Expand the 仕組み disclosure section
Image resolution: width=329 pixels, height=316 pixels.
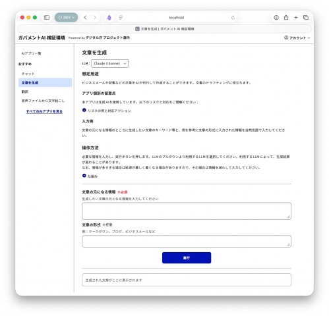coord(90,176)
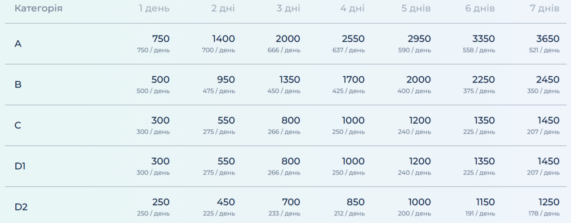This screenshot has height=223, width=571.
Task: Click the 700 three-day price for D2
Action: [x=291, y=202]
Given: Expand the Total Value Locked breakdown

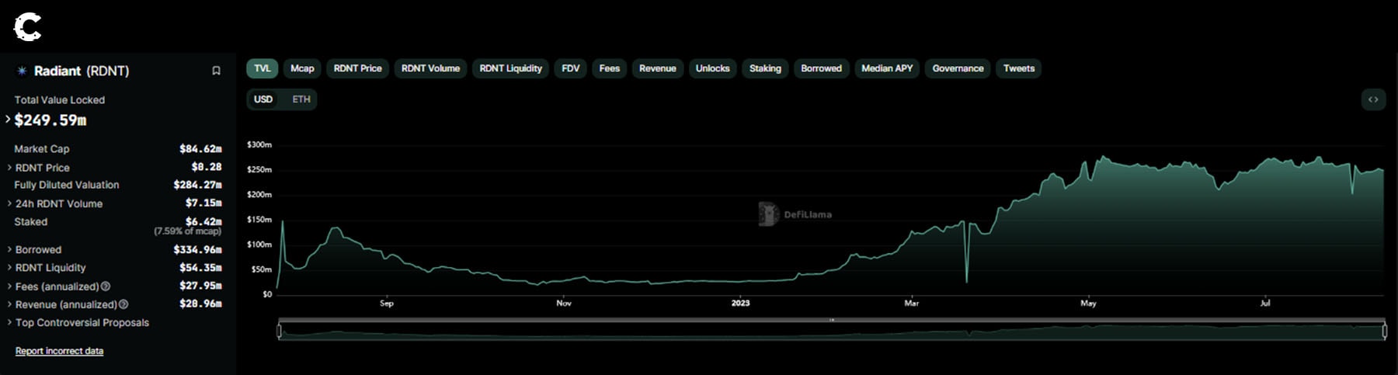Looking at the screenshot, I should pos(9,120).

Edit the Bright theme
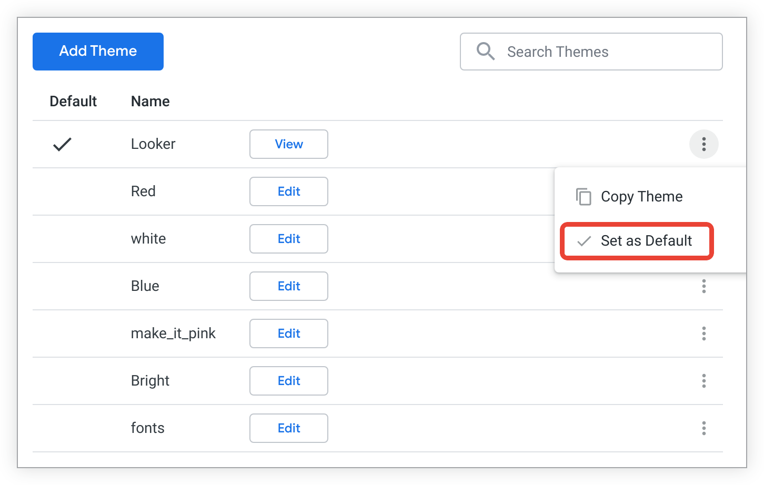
####
**Task to complete:**
Excluding the images, copy all of the material above verbatim.

**Answer area:**
Expand the 仕組み disclosure section
Image resolution: width=329 pixels, height=316 pixels.
coord(90,176)
This screenshot has height=223, width=571.
Task: Click the 700 three-day price for D2
Action: [x=291, y=202]
Given: Expand the Total Value Locked breakdown

Looking at the screenshot, I should pos(9,120).

Edit the Bright theme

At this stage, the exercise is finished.